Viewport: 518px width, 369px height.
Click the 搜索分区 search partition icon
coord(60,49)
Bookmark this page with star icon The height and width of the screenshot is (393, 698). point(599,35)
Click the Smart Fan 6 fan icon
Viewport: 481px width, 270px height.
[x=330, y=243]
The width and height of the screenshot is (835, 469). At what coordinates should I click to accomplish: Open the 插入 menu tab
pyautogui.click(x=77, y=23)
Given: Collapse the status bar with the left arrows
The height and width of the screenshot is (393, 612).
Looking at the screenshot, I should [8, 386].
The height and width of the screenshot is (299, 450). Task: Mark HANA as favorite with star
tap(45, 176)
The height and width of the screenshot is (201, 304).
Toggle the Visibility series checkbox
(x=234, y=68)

==

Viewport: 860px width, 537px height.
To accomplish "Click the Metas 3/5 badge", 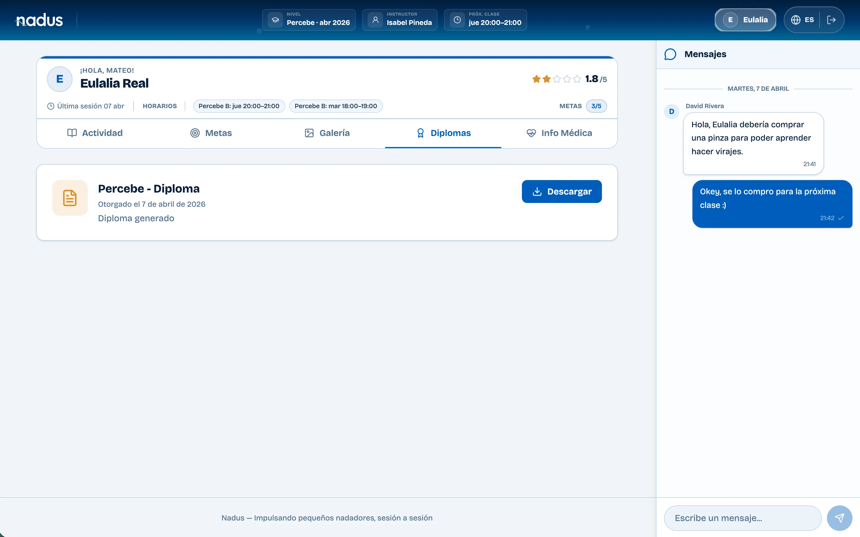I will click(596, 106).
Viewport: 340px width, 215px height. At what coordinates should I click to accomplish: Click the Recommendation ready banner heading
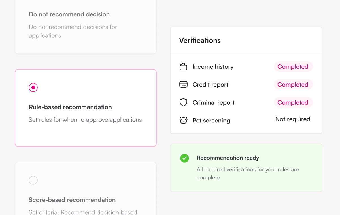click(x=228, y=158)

▶ [Aim of the exercise]: Rewrite the lines from the line with "Click the Smart Fan 6 fan icon" to the line with "Looking at the screenshot, I should [8, 386].", putting "sidebar" in place of "status bar" and leaving everything else unchanged.

▶ [Task solution]:
Click the Smart Fan 6 fan icon
Viewport: 481px width, 270px height.
[x=330, y=243]
The width and height of the screenshot is (835, 469). At what coordinates should I click to accomplish: Open the 插入 menu tab
pyautogui.click(x=77, y=23)
Given: Collapse the sidebar with the left arrows
The height and width of the screenshot is (393, 612).
Looking at the screenshot, I should [8, 386].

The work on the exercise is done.